Director: Tim Fywell
Runtime: 92 minutes
Cast: Michelle Trachtenberg, Joan Cusack, Kim Cattrall

The follow-your- dreams fantasy Ice Princess comes with a built-in audience–mostly kids who believe they could someday be forced to choose between a career as a professional ice skater and a prestigious physics scholarship to Harvard. That's the dilemma faced by Buffy The Vampire Slayer vet Michelle Trachtenberg in Ice Princess. She loves the physics, but she might love skating more, unlike her mom, Joan Cusack. The plot wants to tap directly into the daydreams and parental conflicts of pre-teen girls. If it does well, look for sequels like Pony Princess, Wearing Make-Up To 6th Grade Princess, and Marrying Adam Brody Princess.

Though the film pays lip service to the importance of braininess by letting Trachtenberg combine her interests for a physics project, it doesn't exactly foster a fair fight between the Ivy League and the ice. Cusack plays a humorless, brown-rice-and-tofu feminist academic who remarks in horror that skaters' "twinkie" outfits set the cause back 50 years. (Does even Andrea Dworkin feel that strongly?) At the other end of the debate is unapologetic twinkie Kim Cattrall, a former skater who reluctantly agrees to train Trachtenberg–but only until her raw talent threatens Cattrall's daughter's chance at a title. The drama builds on all sides, working toward a fairly inevitable climax that brings in Brian Boitano and Michelle Kwan to provide the play-by-play. (Hint: It doesn't involve a physics competition.)

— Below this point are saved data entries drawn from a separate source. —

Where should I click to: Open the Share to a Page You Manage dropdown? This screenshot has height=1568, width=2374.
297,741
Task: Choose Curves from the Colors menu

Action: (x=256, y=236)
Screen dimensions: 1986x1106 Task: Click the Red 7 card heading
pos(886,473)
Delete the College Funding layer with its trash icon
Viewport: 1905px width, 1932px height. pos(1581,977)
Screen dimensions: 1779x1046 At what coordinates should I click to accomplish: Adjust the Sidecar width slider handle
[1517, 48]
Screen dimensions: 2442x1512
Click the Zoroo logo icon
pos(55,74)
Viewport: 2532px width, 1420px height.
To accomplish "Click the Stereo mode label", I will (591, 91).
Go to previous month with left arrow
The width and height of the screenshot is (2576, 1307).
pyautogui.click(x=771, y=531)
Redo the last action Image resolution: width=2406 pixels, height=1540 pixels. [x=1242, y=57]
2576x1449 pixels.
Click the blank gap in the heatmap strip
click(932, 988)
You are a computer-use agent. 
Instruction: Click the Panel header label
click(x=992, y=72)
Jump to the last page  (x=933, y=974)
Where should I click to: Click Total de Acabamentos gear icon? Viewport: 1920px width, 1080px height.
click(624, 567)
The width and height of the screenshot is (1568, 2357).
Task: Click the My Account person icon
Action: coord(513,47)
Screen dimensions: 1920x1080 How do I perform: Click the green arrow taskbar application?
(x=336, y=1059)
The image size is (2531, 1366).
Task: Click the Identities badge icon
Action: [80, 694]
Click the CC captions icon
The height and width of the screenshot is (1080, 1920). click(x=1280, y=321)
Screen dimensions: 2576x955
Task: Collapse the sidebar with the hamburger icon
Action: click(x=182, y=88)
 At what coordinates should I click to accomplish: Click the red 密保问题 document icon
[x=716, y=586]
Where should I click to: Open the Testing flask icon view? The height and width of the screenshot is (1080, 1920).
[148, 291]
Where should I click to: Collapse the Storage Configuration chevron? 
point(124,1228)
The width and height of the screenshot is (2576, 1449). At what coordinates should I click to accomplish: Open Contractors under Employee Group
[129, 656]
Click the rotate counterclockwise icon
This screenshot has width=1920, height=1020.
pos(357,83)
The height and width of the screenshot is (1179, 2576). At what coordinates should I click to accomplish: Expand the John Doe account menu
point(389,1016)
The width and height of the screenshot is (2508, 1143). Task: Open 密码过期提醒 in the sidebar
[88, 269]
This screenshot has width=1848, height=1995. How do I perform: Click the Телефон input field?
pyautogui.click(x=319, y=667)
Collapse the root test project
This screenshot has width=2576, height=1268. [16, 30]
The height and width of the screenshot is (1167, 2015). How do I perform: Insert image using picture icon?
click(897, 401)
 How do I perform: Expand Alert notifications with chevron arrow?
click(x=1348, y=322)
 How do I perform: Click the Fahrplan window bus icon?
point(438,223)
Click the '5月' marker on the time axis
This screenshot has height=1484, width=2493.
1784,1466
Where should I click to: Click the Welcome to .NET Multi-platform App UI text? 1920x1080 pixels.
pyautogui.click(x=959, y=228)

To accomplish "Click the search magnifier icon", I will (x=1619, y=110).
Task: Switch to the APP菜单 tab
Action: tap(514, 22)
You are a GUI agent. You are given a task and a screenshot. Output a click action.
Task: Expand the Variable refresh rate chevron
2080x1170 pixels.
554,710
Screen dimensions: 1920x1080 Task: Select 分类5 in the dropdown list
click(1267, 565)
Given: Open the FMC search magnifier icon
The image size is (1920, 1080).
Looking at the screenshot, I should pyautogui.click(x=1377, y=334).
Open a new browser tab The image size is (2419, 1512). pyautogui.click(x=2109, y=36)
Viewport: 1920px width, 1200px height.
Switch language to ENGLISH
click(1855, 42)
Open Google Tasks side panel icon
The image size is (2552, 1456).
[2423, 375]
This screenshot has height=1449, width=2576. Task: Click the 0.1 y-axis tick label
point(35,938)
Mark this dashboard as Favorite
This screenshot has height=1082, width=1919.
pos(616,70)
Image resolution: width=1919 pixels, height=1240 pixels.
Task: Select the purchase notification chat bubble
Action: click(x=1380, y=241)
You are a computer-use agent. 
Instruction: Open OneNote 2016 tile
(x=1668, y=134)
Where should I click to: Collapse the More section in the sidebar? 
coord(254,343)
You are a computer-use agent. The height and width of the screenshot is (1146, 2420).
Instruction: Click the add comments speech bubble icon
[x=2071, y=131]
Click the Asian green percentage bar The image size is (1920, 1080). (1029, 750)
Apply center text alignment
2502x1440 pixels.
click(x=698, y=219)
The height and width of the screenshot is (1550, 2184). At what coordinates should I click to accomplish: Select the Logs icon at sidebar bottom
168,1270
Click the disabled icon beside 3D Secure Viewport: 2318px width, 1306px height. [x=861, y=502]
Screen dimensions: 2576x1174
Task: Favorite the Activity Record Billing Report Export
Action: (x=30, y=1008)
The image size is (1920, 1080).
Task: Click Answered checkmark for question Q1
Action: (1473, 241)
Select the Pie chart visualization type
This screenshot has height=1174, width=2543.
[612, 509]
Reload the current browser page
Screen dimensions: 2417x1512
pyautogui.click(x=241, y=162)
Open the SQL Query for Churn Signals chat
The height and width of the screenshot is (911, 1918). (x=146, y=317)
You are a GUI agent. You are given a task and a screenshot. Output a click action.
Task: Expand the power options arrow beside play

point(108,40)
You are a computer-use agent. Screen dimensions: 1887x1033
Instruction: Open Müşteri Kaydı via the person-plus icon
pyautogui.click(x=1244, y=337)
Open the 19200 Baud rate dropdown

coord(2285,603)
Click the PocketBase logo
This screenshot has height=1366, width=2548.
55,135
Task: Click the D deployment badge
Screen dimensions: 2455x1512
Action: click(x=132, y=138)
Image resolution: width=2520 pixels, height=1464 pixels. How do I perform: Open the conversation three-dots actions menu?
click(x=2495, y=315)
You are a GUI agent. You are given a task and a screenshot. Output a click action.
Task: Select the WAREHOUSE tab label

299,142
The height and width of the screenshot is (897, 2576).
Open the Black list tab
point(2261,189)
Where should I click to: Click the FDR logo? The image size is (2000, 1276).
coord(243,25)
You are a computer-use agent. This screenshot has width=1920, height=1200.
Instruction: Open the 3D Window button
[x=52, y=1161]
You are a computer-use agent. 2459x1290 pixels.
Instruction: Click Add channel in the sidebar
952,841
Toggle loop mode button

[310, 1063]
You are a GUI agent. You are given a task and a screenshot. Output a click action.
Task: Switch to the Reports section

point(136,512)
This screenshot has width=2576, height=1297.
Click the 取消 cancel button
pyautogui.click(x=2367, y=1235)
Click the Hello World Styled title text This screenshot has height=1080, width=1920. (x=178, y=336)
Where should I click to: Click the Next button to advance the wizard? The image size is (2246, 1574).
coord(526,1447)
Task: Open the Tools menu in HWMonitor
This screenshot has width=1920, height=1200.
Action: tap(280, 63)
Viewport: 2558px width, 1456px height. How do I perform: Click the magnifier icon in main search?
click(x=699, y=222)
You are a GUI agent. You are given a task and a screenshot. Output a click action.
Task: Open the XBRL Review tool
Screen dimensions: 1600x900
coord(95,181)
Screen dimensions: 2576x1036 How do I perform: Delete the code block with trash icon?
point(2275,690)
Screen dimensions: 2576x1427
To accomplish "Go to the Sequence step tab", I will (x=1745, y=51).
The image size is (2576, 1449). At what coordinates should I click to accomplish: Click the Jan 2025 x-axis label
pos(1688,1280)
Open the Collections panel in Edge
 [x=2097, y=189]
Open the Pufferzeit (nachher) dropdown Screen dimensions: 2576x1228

Ice Princess will probably connect most strongly with kids who have yet to develop an awareness of sports- and family-film clichés. Others might enjoy the skating sequences, some of which are performed by real-life stars Jocelyn Lai and the 13-year-old Kirsten Olsen (whose undisguisable youth makes her the least-convincing high-school student since Gabrielle Carteris). Beyond that, well, there are no talking animals in Ice Princess, so that's something. Also, director Tim Fywell never sets the many montage sequences to Avril Lavigne songs, which would have been a bummer. Oh, and the snowier parts of Canada make an effective substitute for New England. That much turned out well.